■ **Extracted text**:
◆ ◆ ◆ ◆ ◆
Topic Overview

Consensus Algorithms (Raft, Paxos)

Learn how distributed systems achieve consensus among nodes using Raft and Paxos algorithms.

Consensus is the problem of getting multiple nodes in a distributed system to agree on a value, even in the presence of failures. Raft and Paxos are two fundamental consensus algorithms.


What is Consensus?

Consensus algorithms ensure that:

  • Agreement: All non-faulty nodes agree on the same value
  • Validity: The agreed value was proposed by some node
  • Termination: All nodes eventually decide on a value
  • Integrity: A node decides at most one value

Use cases: Distributed databases, configuration management, leader election, state machine replication.


Raft Algorithm

Raft is designed to be understandable while providing the same fault tolerance as Paxos.

Key Concepts

Leader-based: One leader handles all client requests and replicates to followers.

Terms: Time periods numbered sequentially. Each term has at most one leader.

Log replication: Leader appends entries to its log, replicates to followers.

Safety: Leader only commits entries that are replicated to majority.

States

  1. Follower: Passive, responds to leader heartbeats
  2. Candidate: Seeking votes to become leader
  3. Leader: Handles client requests, replicates log

Leader Election

class RaftNode {
  private state: 'follower' | 'candidate' | 'leader' = 'follower';
  private currentTerm: number = 0;
  private votedFor: number | null = null;
  private log: LogEntry[] = [];
  private commitIndex: number = 0;

  async startElection(): Promise<void> {
    this.state = 'candidate';
    this.currentTerm++;
    this.votedFor = this.myId;

    const votes = await Promise.all(
      this.nodes.map(node => this.requestVote(node))
◆ ◆ ◆ ◆ ◆
■ **Stored data**:
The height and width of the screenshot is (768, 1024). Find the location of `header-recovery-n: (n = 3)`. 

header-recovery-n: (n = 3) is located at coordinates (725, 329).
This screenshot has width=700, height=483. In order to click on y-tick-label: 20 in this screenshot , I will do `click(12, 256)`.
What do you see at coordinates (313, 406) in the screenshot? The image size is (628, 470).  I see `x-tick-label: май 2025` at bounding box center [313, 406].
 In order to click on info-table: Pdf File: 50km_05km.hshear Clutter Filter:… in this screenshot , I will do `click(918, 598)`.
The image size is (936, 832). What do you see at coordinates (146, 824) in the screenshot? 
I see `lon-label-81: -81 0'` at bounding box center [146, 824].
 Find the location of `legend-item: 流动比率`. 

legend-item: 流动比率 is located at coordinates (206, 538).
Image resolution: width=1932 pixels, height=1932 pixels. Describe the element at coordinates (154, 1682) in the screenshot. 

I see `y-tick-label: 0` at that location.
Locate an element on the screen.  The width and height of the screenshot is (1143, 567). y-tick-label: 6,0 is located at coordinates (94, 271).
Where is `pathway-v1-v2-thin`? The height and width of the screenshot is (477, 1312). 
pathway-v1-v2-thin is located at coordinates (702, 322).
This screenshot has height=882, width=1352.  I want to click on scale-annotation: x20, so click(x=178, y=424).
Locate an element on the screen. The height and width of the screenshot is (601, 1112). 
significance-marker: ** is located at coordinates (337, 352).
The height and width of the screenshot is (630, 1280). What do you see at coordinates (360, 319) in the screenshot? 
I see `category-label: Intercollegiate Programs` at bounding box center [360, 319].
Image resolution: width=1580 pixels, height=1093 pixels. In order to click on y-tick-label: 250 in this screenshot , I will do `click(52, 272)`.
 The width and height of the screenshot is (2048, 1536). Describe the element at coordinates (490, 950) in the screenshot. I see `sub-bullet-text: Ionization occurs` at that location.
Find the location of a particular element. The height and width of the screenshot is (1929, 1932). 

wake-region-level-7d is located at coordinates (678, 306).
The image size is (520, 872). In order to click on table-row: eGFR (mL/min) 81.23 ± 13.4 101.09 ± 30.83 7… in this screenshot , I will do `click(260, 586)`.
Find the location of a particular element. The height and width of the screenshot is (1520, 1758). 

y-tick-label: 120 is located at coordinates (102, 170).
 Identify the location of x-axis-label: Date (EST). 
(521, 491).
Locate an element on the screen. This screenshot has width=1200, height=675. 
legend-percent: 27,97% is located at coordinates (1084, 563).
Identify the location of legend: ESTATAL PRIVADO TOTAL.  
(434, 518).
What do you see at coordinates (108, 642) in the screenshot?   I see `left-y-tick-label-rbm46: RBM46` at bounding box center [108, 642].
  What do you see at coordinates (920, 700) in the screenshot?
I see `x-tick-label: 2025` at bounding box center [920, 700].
◆ ◆ ◆ ◆ ◆
■ **Exercise requirements**:
1 > In the consensus algorithms text, shorten the paragraph beginning "Consensus is the problem" into a brief bulleted list that keeps its main facts.
2 > Reproduce the part of the consensus algorithms text starting with "Consensus is the" and going on through "fundamental consensus algorithms.".

■ **Answers to the exercise**:
1 >
- Consensus means getting multiple nodes in a distributed system to agree on a value, even when failures occur.
- Raft and Paxos are two fundamental consensus algorithms.

2 >
Consensus is the problem of getting multiple nodes in a distributed system to agree on a value, even in the presence of failures. Raft and Paxos are two fundamental consensus algorithms.